Exception and Cleanup Findings (2026-05-18)

This document captures a focused review of exception handling and shutdown/cleanup behavior in the Python SDK runtime lifecycle.

Scope

  • Command provider session lifecycle

  • Command consumer session lifecycle

  • Context startup/shutdown orchestration

  • Hook exception isolation

Findings Already Handled

1. Consumer hook exception isolation is robust

  • on_status, on_ack, on_exec_status, and on_terminal hook exceptions are caught and logged.

  • Consumer session cleanup still completes even if on_terminal raises.

  • Existing tests cover this behavior (test_consumer_hook_isolation.py).

2. Shutdown is idempotent

  • DDSContext.shutdown() uses _is_shutdown guard and returns on repeated calls.

3. Shutdown order is correct for dispatcher safety

  • Dispatcher is stopped before task cancellation and DDS entity teardown.

  • Service-level close() is used for logical cleanup only.

4. Context-level service close failures are contained

  • DDSContext.shutdown() catches/logs service close() exceptions and continues teardown.

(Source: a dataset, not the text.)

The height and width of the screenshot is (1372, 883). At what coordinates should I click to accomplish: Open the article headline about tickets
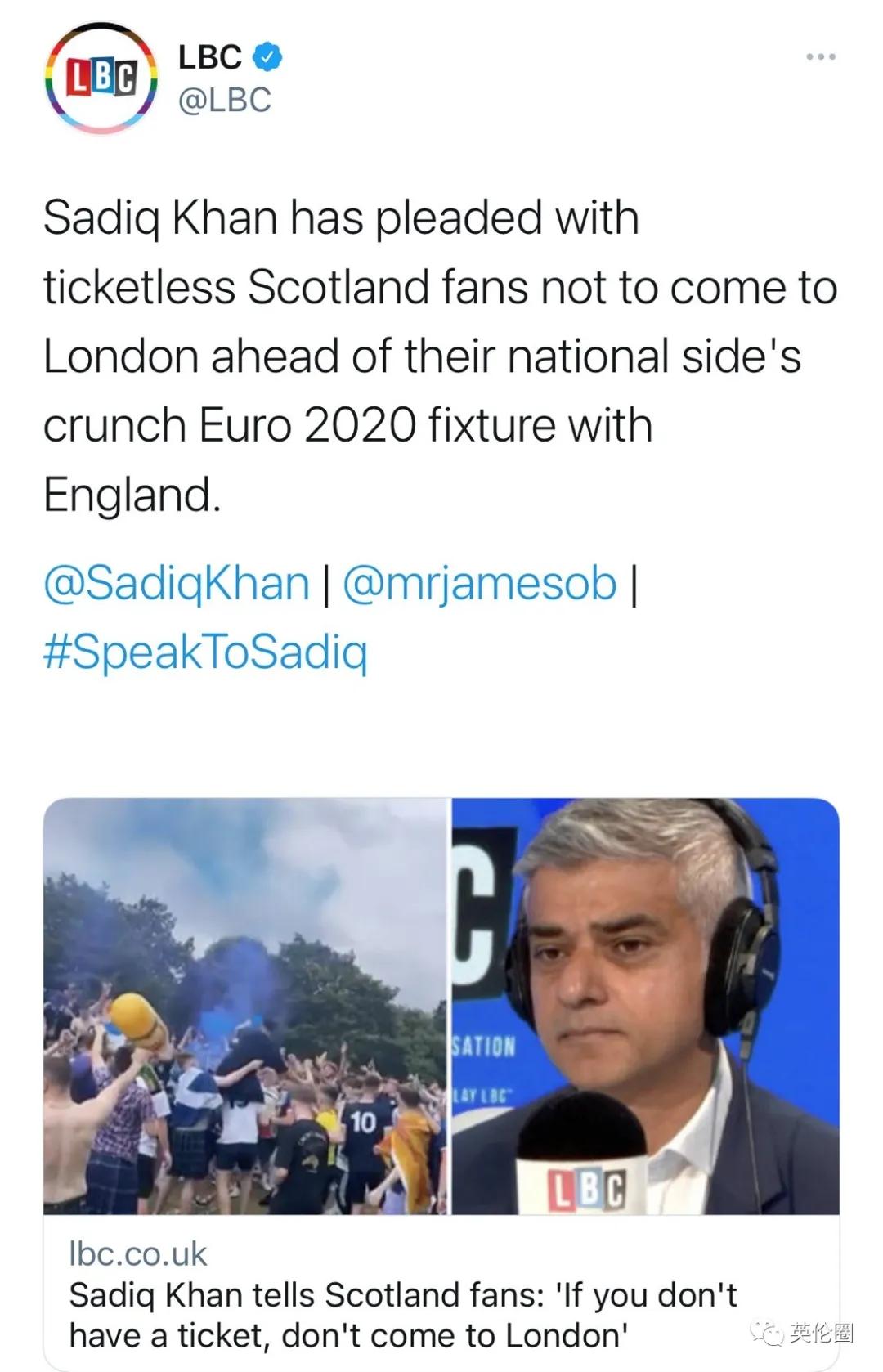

Open Findings (Not Yet Fully Handled)

1. Provider on_terminal exceptions can skip provider session cleanup

In CommandProviderSession.run() finalization, await self._provider.on_terminal(self) executes before:

  • provider instance disposal

  • active-session map removal

If on_terminal() raises, disposal and map cleanup may be skipped for that session.

Risk:

  • lingering _active_sessions entries

  • missed instance disposal

  • shutdown path inconsistencies under hook failure

2. run_until_shutdown() can double-start already-started services

DDSContext.run_until_shutdown() currently creates a new task for every service exposing _run() without checking whether a prior start() already created a live task.

Risk:

  • duplicate reader loops for services that were manually started

  • hard-to-debug duplicated processing

3. Provider close() can abort early on non-cancel exception from _run task await

CommandProvider.close() cancels _task and only handles asyncio.CancelledError when awaiting it. If awaiting _task raises a different exception, active-session fail/cleanup logic below may not execute in that close() call.

Risk:

  • incomplete fail-on-shutdown behavior for active sessions

  • reduced cleanup resilience after reader-loop failure

Suggested Fixes

A. Harden provider session finalization

Wrap provider on_terminal in try/except in the finally block, and always run disposal and _active_sessions.pop(...) afterward.

Suggested shape:

  1. try: await on_terminal(...)

  2. except Exception: log

  3. always dispose instances

  4. always remove session from active map

B. Prevent double-start in run_until_shutdown()

Before creating a task for _run(), check whether _task exists and is still running.

Suggested guard:

  • start only when _task is None or _task.done()

C. Make provider close() resilient to non-cancel task failures

When awaiting canceled _task, catch generic exceptions (log and continue) so active sessions are still failed and awaited.

Test Gaps to Add

  1. Provider hook isolation test:

  • Provider subclass whose on_terminal() raises.

  • Assert session still disposes and is removed from _active_sessions.

  1. Lifecycle double-start guard test:

  • Call service.start() and then ctx.run_until_shutdown().

  • Assert only one _run() task loop executes.

  1. Provider close resilience test:

  • Force _run() task to fail with non-cancel exception.

  • Assert close() still proceeds to fail/await active sessions.

Priority

  • High: provider on_terminal finalization hardening

  • High: double-start guard in run_until_shutdown()

  • Medium: provider close() robustness for non-cancel task exceptions

Notes

  • Findings are based on code-path verification in runtime implementation, not architecture docs alone.

  • Consumer exception isolation is in better shape than provider finalization paths.